● **Requests**
1. Quote the article about Richard Falk's letter to Ban Ki-moon word for word, from the headline to its last line.
2. Print the records from their first line through the line containing "Planes de ahorro (305, 764)", including both ends, and print nothing else.

● **Page extract**
++++

Richard Falk reprimands Ban Ki-moon over truth about Israel’s crimes

Richard Falk-Ban Ki-moon

“The politics of deflection” – shoot the messenger, ignore the message –  exposed

By Stuart Littlewood

With obvious relish, Richard Falk, a former professor of international law at Princeton and United Nations special rapporteur on human rights in occupied Palestine, has issued a well deserved slap on the wrist to UN Secretary-General Ban Ki-moon for his naivety. It follows Israel’s furious reaction to Ban’s remark to the Security Council that “Palestinian frustration is growing under the weight of a half-century of occupation and the paralysis of the peace process”.

The usually timid Ban, suddenly emboldened, also called Israel’s illegal settlement building “an affront to the Palestinian people and to the international community”. He added: “Security measures alone will not stop the violence. They cannot address the profound sense of alienation and despair driving some Palestinians – especially young people.” Whereupon Israel’s prime minister, Binyamin Netanyahu, fresh from approving another 150 squatter homes on stolen Palestinian land, accused the secretary-general of giving a “tailwind to terror”.

Falk penned an open letter to Ban, reminding him of his earlier attempts to get Falk dismissed from his UN job for speaking the same truths.

++++

(Stored items from a collection)
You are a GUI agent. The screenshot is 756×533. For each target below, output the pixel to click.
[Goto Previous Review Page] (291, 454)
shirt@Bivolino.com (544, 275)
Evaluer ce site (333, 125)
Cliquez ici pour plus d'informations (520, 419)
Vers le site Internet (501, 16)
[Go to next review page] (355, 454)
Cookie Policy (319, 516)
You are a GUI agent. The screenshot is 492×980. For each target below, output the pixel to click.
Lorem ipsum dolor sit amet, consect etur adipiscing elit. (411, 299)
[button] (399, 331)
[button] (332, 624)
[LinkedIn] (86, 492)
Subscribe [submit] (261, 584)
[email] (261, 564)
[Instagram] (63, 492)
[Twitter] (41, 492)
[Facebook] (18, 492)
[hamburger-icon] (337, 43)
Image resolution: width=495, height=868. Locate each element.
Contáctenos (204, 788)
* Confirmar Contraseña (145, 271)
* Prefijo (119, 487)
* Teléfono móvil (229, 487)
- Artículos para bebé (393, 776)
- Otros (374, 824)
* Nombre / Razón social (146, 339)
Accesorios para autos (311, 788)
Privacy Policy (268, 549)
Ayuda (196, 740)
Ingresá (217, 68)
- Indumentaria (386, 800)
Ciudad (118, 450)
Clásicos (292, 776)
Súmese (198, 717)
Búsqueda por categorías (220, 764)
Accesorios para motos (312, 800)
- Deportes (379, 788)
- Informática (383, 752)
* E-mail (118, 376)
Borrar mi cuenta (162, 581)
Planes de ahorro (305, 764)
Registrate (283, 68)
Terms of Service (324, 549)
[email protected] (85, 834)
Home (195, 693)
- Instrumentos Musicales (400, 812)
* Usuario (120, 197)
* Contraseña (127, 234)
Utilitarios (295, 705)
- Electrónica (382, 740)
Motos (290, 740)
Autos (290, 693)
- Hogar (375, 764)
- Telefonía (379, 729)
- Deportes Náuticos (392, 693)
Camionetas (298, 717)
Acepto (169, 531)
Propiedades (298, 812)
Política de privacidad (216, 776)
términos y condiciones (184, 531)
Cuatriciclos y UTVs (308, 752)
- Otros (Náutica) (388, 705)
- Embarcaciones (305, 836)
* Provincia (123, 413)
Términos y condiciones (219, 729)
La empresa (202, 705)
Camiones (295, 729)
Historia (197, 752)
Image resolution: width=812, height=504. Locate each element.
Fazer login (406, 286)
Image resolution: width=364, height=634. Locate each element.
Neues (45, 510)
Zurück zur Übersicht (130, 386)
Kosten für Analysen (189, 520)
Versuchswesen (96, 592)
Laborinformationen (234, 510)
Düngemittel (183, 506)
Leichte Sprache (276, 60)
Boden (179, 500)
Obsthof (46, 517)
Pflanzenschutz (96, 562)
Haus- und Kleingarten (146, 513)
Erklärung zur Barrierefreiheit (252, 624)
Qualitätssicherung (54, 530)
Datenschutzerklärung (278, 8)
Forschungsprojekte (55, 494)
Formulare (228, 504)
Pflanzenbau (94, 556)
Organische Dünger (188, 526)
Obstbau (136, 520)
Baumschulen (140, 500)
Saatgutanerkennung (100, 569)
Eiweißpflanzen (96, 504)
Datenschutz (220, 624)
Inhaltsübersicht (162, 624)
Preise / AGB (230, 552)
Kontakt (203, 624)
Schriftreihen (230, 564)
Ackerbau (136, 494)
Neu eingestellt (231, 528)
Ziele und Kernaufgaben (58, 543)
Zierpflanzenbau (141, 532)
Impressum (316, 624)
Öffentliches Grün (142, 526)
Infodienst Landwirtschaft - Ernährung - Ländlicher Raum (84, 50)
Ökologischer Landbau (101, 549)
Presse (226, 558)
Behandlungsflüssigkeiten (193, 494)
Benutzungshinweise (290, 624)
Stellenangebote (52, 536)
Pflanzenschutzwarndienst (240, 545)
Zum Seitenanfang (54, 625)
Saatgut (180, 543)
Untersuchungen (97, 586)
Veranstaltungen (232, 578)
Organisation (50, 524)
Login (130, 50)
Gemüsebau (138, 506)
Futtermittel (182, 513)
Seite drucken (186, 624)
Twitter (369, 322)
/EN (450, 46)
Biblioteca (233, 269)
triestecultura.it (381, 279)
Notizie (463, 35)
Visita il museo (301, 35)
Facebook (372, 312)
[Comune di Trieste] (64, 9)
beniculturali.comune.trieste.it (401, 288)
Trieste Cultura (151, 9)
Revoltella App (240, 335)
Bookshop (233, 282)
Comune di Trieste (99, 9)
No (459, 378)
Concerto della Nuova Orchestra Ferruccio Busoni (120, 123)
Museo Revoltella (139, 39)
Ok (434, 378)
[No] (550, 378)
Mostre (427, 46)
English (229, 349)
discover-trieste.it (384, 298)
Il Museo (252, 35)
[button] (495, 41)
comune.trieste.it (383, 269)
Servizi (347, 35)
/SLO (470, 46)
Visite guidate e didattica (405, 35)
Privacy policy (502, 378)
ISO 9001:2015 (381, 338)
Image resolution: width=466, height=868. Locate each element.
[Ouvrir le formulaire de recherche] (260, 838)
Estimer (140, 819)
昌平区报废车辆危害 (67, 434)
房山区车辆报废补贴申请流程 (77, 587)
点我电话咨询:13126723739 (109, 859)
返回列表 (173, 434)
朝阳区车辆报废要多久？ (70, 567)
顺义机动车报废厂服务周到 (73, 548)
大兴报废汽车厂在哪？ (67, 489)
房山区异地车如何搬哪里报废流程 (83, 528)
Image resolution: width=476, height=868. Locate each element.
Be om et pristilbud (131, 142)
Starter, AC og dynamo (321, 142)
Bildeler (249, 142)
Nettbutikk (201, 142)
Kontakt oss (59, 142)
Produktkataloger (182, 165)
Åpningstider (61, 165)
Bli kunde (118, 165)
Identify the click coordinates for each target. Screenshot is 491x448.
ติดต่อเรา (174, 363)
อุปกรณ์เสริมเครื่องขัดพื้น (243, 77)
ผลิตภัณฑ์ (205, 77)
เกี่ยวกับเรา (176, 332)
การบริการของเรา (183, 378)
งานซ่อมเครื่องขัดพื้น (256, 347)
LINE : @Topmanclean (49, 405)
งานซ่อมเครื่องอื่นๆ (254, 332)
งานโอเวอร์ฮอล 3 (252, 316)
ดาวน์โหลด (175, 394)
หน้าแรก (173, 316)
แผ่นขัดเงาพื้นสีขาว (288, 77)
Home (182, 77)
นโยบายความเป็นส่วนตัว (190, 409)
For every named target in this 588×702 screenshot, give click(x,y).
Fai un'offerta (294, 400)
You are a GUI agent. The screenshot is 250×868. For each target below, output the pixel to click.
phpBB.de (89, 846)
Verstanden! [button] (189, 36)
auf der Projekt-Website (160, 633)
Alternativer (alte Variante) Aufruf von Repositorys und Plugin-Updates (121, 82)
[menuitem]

++++

● **Final results**
1.
Richard Falk reprimands Ban Ki-moon over truth about Israel’s crimes

Richard Falk-Ban Ki-moon

“The politics of deflection” – shoot the messenger, ignore the message –  exposed

By Stuart Littlewood

With obvious relish, Richard Falk, a former professor of international law at Princeton and United Nations special rapporteur on human rights in occupied Palestine, has issued a well deserved slap on the wrist to UN Secretary-General Ban Ki-moon for his naivety. It follows Israel’s furious reaction to Ban’s remark to the Security Council that “Palestinian frustration is growing under the weight of a half-century of occupation and the paralysis of the peace process”.

The usually timid Ban, suddenly emboldened, also called Israel’s illegal settlement building “an affront to the Palestinian people and to the international community”. He added: “Security measures alone will not stop the violence. They cannot address the profound sense of alienation and despair driving some Palestinians – especially young people.” Whereupon Israel’s prime minister, Binyamin Netanyahu, fresh from approving another 150 squatter homes on stolen Palestinian land, accused the secretary-general of giving a “tailwind to terror”.

Falk penned an open letter to Ban, reminding him of his earlier attempts to get Falk dismissed from his UN job for speaking the same truths.

2.
You are a GUI agent. The screenshot is 756×533. For each target below, output the pixel to click.
[Goto Previous Review Page] (291, 454)
shirt@Bivolino.com (544, 275)
Evaluer ce site (333, 125)
Cliquez ici pour plus d'informations (520, 419)
Vers le site Internet (501, 16)
[Go to next review page] (355, 454)
Cookie Policy (319, 516)
You are a GUI agent. The screenshot is 492×980. For each target below, output the pixel to click.
Lorem ipsum dolor sit amet, consect etur adipiscing elit. (411, 299)
[button] (399, 331)
[button] (332, 624)
[LinkedIn] (86, 492)
Subscribe [submit] (261, 584)
[email] (261, 564)
[Instagram] (63, 492)
[Twitter] (41, 492)
[Facebook] (18, 492)
[hamburger-icon] (337, 43)
Image resolution: width=495, height=868. Locate each element.
Contáctenos (204, 788)
* Confirmar Contraseña (145, 271)
* Prefijo (119, 487)
* Teléfono móvil (229, 487)
- Artículos para bebé (393, 776)
- Otros (374, 824)
* Nombre / Razón social (146, 339)
Accesorios para autos (311, 788)
Privacy Policy (268, 549)
Ayuda (196, 740)
Ingresá (217, 68)
- Indumentaria (386, 800)
Ciudad (118, 450)
Clásicos (292, 776)
Súmese (198, 717)
Búsqueda por categorías (220, 764)
Accesorios para motos (312, 800)
- Deportes (379, 788)
- Informática (383, 752)
* E-mail (118, 376)
Borrar mi cuenta (162, 581)
Planes de ahorro (305, 764)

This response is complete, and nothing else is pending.